*** Opening of SOURCE INFORMATION ***

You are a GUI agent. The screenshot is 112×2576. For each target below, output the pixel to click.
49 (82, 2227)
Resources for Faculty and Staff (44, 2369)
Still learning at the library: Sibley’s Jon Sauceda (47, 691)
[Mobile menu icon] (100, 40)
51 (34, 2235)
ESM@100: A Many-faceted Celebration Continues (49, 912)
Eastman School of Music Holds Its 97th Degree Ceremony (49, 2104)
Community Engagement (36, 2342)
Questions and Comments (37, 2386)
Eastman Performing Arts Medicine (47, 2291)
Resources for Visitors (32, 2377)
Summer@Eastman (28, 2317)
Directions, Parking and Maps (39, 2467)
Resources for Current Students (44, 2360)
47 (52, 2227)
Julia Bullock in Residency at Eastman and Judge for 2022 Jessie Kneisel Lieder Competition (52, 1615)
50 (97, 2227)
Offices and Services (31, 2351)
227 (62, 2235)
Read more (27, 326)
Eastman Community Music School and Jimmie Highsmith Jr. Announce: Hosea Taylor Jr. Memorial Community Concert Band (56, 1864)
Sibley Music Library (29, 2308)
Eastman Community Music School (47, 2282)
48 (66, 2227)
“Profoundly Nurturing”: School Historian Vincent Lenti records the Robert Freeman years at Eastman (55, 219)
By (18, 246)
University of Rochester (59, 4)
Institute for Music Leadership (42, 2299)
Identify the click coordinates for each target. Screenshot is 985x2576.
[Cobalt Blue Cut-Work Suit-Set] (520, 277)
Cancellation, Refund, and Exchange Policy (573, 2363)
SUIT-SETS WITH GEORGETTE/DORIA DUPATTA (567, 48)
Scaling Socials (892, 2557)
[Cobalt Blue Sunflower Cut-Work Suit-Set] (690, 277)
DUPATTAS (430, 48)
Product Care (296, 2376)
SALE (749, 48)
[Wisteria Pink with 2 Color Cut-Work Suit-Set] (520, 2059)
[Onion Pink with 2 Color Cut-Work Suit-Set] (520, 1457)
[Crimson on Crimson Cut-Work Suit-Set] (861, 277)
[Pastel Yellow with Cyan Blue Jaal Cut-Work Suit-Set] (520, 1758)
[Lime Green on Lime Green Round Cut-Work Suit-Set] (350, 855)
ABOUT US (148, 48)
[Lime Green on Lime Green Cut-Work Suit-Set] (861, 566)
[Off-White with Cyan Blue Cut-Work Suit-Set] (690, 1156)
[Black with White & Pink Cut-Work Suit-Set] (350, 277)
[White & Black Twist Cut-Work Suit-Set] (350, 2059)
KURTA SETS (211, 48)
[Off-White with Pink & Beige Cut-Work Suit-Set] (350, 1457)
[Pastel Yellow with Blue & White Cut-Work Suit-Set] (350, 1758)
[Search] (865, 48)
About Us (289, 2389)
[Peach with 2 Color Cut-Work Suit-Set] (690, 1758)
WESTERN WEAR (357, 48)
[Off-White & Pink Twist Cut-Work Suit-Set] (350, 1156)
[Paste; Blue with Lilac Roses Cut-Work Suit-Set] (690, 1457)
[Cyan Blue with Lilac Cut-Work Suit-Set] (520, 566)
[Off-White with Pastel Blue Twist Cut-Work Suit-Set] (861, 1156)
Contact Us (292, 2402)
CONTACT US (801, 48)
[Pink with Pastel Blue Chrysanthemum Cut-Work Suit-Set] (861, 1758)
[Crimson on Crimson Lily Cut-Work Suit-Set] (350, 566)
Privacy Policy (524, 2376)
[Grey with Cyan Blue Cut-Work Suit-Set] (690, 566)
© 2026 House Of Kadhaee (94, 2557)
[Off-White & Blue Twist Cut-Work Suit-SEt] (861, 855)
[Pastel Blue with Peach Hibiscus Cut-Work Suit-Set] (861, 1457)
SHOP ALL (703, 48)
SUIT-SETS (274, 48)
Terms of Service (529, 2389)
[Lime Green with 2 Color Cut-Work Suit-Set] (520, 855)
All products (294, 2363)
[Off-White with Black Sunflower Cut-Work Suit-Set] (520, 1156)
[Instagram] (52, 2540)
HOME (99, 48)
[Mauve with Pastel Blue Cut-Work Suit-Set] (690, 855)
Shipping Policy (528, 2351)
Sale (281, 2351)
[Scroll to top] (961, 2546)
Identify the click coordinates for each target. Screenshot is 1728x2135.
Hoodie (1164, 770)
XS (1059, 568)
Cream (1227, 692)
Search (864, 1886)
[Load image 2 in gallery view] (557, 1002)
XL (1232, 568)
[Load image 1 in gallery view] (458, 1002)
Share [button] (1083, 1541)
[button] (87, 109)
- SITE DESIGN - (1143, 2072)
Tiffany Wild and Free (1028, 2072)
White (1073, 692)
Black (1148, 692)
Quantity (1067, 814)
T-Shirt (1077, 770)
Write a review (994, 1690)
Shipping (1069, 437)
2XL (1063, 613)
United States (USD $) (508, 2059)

*** Close of SOURCE INFORMATION ***

◆ PROBLEM TO WORK ON ◆
Copy the entries above exactly, so that each line matches the original.

◆ RESULT FOR THIS TASK ◆
You are a GUI agent. The screenshot is 112×2576. For each target below, output the pixel to click.
49 (82, 2227)
Resources for Faculty and Staff (44, 2369)
Still learning at the library: Sibley’s Jon Sauceda (47, 691)
[Mobile menu icon] (100, 40)
51 (34, 2235)
ESM@100: A Many-faceted Celebration Continues (49, 912)
Eastman School of Music Holds Its 97th Degree Ceremony (49, 2104)
Community Engagement (36, 2342)
Questions and Comments (37, 2386)
Eastman Performing Arts Medicine (47, 2291)
Resources for Visitors (32, 2377)
Summer@Eastman (28, 2317)
Directions, Parking and Maps (39, 2467)
Resources for Current Students (44, 2360)
47 (52, 2227)
Julia Bullock in Residency at Eastman and Judge for 2022 Jessie Kneisel Lieder Competition (52, 1615)
50 (97, 2227)
Offices and Services (31, 2351)
227 (62, 2235)
Read more (27, 326)
Eastman Community Music School and Jimmie Highsmith Jr. Announce: Hosea Taylor Jr. Memorial Community Concert Band (56, 1864)
Sibley Music Library (29, 2308)
Eastman Community Music School (47, 2282)
48 (66, 2227)
“Profoundly Nurturing”: School Historian Vincent Lenti records the Robert Freeman years at Eastman (55, 219)
By (18, 246)
University of Rochester (59, 4)
Institute for Music Leadership (42, 2299)
Identify the click coordinates for each target. Screenshot is 985x2576.
[Cobalt Blue Cut-Work Suit-Set] (520, 277)
Cancellation, Refund, and Exchange Policy (573, 2363)
SUIT-SETS WITH GEORGETTE/DORIA DUPATTA (567, 48)
Scaling Socials (892, 2557)
[Cobalt Blue Sunflower Cut-Work Suit-Set] (690, 277)
DUPATTAS (430, 48)
Product Care (296, 2376)
SALE (749, 48)
[Wisteria Pink with 2 Color Cut-Work Suit-Set] (520, 2059)
[Onion Pink with 2 Color Cut-Work Suit-Set] (520, 1457)
[Crimson on Crimson Cut-Work Suit-Set] (861, 277)
[Pastel Yellow with Cyan Blue Jaal Cut-Work Suit-Set] (520, 1758)
[Lime Green on Lime Green Round Cut-Work Suit-Set] (350, 855)
ABOUT US (148, 48)
[Lime Green on Lime Green Cut-Work Suit-Set] (861, 566)
[Off-White with Cyan Blue Cut-Work Suit-Set] (690, 1156)
[Black with White & Pink Cut-Work Suit-Set] (350, 277)
[White & Black Twist Cut-Work Suit-Set] (350, 2059)
KURTA SETS (211, 48)
[Off-White with Pink & Beige Cut-Work Suit-Set] (350, 1457)
[Pastel Yellow with Blue & White Cut-Work Suit-Set] (350, 1758)
[Search] (865, 48)
About Us (289, 2389)
[Peach with 2 Color Cut-Work Suit-Set] (690, 1758)
WESTERN WEAR (357, 48)
[Off-White & Pink Twist Cut-Work Suit-Set] (350, 1156)
[Paste; Blue with Lilac Roses Cut-Work Suit-Set] (690, 1457)
[Cyan Blue with Lilac Cut-Work Suit-Set] (520, 566)
[Off-White with Pastel Blue Twist Cut-Work Suit-Set] (861, 1156)
Contact Us (292, 2402)
CONTACT US (801, 48)
[Pink with Pastel Blue Chrysanthemum Cut-Work Suit-Set] (861, 1758)
[Crimson on Crimson Lily Cut-Work Suit-Set] (350, 566)
Privacy Policy (524, 2376)
[Grey with Cyan Blue Cut-Work Suit-Set] (690, 566)
© 2026 House Of Kadhaee (94, 2557)
[Off-White & Blue Twist Cut-Work Suit-SEt] (861, 855)
[Pastel Blue with Peach Hibiscus Cut-Work Suit-Set] (861, 1457)
SHOP ALL (703, 48)
SUIT-SETS (274, 48)
Terms of Service (529, 2389)
[Lime Green with 2 Color Cut-Work Suit-Set] (520, 855)
All products (294, 2363)
[Off-White with Black Sunflower Cut-Work Suit-Set] (520, 1156)
[Instagram] (52, 2540)
HOME (99, 48)
[Mauve with Pastel Blue Cut-Work Suit-Set] (690, 855)
Shipping Policy (528, 2351)
Sale (281, 2351)
[Scroll to top] (961, 2546)
Identify the click coordinates for each target. Screenshot is 1728x2135.
Hoodie (1164, 770)
XS (1059, 568)
Cream (1227, 692)
Search (864, 1886)
[Load image 2 in gallery view] (557, 1002)
XL (1232, 568)
[Load image 1 in gallery view] (458, 1002)
Share [button] (1083, 1541)
[button] (87, 109)
- SITE DESIGN - (1143, 2072)
Tiffany Wild and Free (1028, 2072)
White (1073, 692)
Black (1148, 692)
Quantity (1067, 814)
T-Shirt (1077, 770)
Write a review (994, 1690)
Shipping (1069, 437)
2XL (1063, 613)
United States (USD $) (508, 2059)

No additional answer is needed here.